Majorité et opposition réclament des moyens pour mieux évaluer les politiques publiques (Les Echos)

L'Assemblée nationale (Palais Bourbon), 126, rue de l'Université, 75007 Paris.

Ingrid Feuerstein Le 20/04 à 17:31

De la France insoumise aux Républicains, une quinzaine de députés de tous bords ont signé une tribune dans « Le Monde » pour demander la création d’un office budgétaire au sein de l’Assemblée, à même de chiffrer les propositions des parlementaires et du gouvernement.

Il y aura peut-être durant ce quinquennat un sujet qui pourra rapprocher les députés de la France insoumise de ceux de la majorité : le manque d’autonomie des parlementaires dans l’évaluation des politiques publiques.
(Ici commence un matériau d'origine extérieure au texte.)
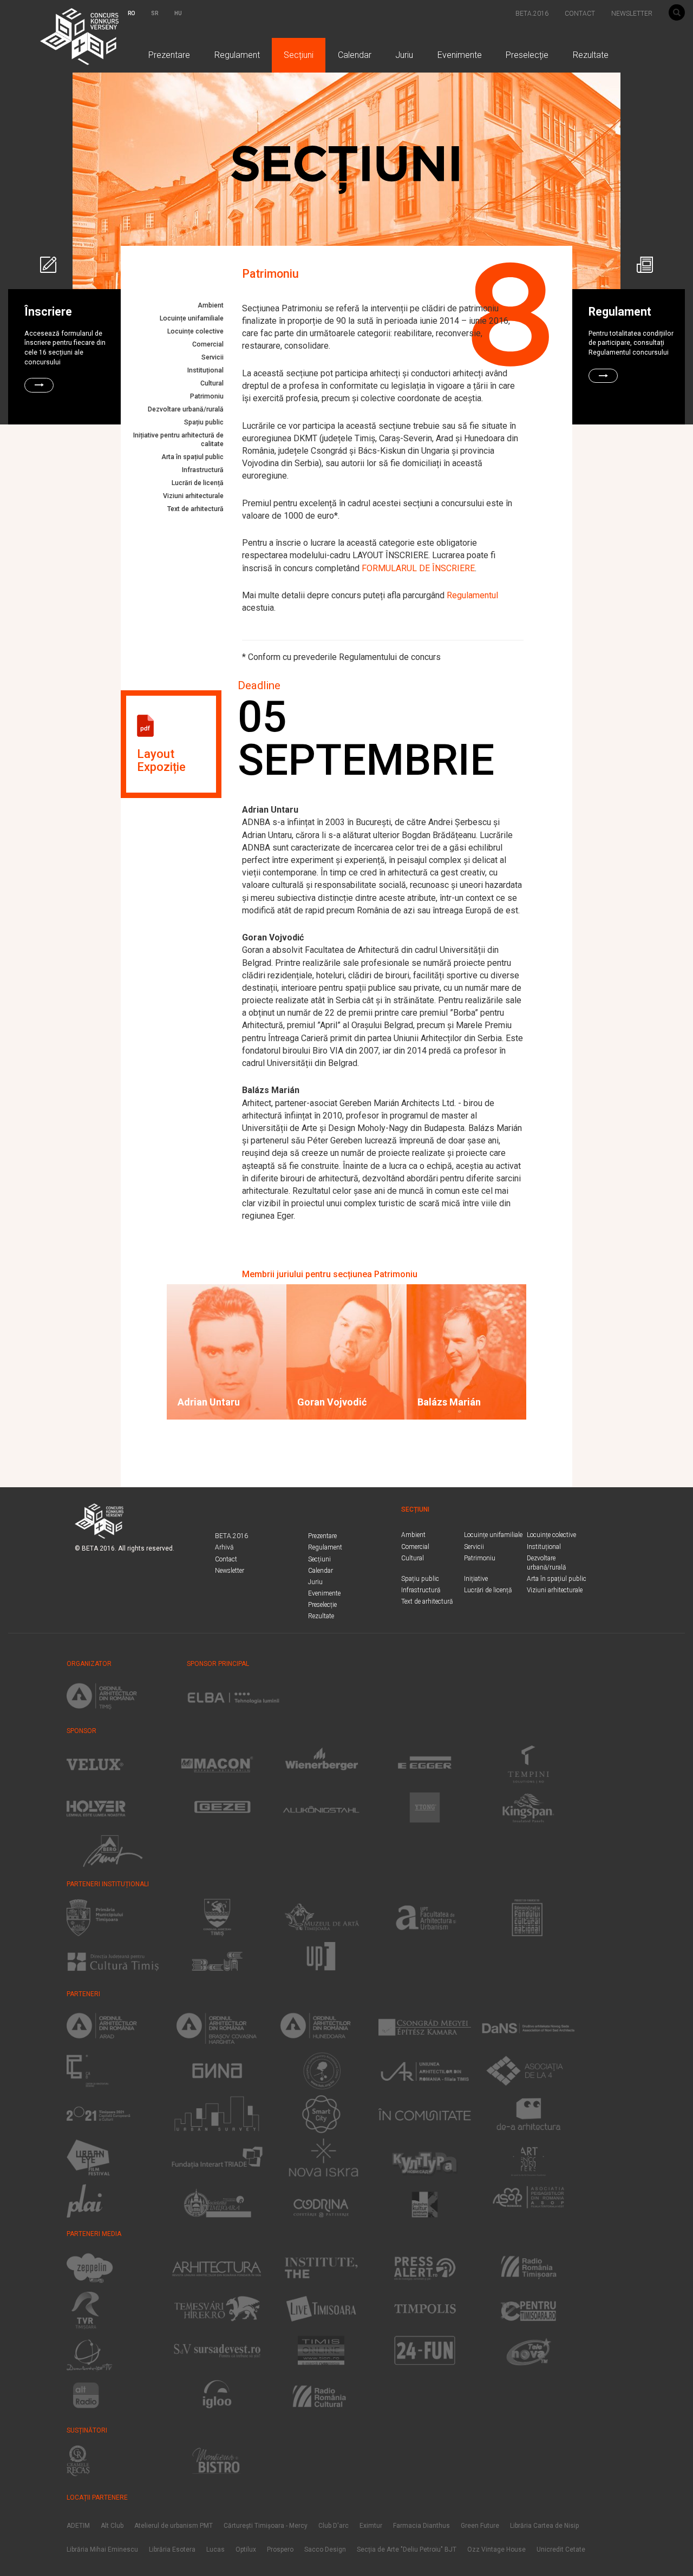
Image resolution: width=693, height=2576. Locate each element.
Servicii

Rapporteur du Budget ou anciens rapporteurs, président de la commission des Finances, chefs de file des groupes parlementaires… une quinzaine de députés de la commission des Finances, de droite comme de gauche et même d’extrême gauche, ont signé une tribune commune dans « Le Monde » afin de demander  la création d’un office budgétaire au sein de l’Assemblée , à même de chiffrer les projets du gouvernement et les propositions des parlementaires.

« Pour voter en pleine conscience, nous devons aux Français de disposer de mesures sérieuses, chiffrées et applicables, forgées sur la base d’un avis indépendant des administrations et des groupes d’intérêts », justifient les signataires, parmi lesquels figurent Amélie de Montchalin (LREM), à l’origine de cette proposition, Joël Giraud (LREM) mais aussi Gilles Carrez (LR), Eric Woerth (LR), Valérie Rabault (Nouvelle Gauche) ou encore Eric Coquerel (LFI).

Mieux évaluer les lois de finances

Ce projet a émergé dans le cadre des réflexions sur la réforme constitutionnelle , face à la nécessité de mieux évaluer les lois de finances. A l’heure actuelle, les députés peuvent s’appuyer sur les administrateurs de l’Assemblée, des fonctionnaires de haut niveau, reconnus pour leurs compétences juridiques. Ils souhaiteraient pouvoir faire appel à des économistes capables de chiffrer l’impact d’une mesure fiscale et d’expertiser une trajectoire budgétaire, et surtout qui puissent avoir accès aux données des ministères.

Il s’agirait d’une « unité de chiffrage transpartisane et indépendante de l’administration et des groupes d’intérêts ». Aujourd’hui, les données sont « conservées jalousement par les ministères », regrettent les signataires, ce qui « crée un climat de défiance institutionnelle malsain ».

Accès aux données

« Si cet office voit le jour, il faudrait qu’il puisse bénéficier des mêmes droits que le rapporteur général et le président de la commission des Finances, c’est-à-dire de pouvoir aller chercher les données à Bercy », a défendu Valérie Rabault, lors d’une récente audition. L’ancienne rapporteure du Budget en sait quelque chose. Dans cette même audition, elle raconte comment elle a dû débarquer à l’improviste à Bercy parce qu’elle n’arrivait pas à obtenir une évaluation sur la fiscalisation de la majoration de 10 % pour les retraités ayant eu 3 enfants.

Lorsqu’elle a enfin pu copier le fichier sur sa clef USB, elle s’est rendu compte que les données ne prenaient pas en compte la suppression de la demi-part des veuves, sous prétexte que cela avait été voté sous Sarkozy. Or, la combinaison des deux mesures a eu un effet considérable sur certains ménages.

« Il y a une forme d’autocensure dans les études d’impact. On ne veut pas déplaire au gouvernement, dénonce-t-elle. Même pour compter les fonctionnaires, nous avons du mal à obtenir les chiffres. Quand il y avait eu le débat sur les créations de postes dans la police et la gendarmerie, le premier ministre Bernard Cazeneuve avait dû mandater une mission à l’inspection générale. »

Résistances internes

Si l’idée fait consensus, elle se heurte cependant à des résistances internes du fait que les fonctionnaires de l’Assemblée sont recrutés sur un concours administratif très sélectif, ce qui limite la possibilité de recourir aux compétences extérieures. Quant au gouvernement, il n’est pas opposé à la démarche mais sera sans doute vigilant sur la personnalité nommée à la tête de cet « office ».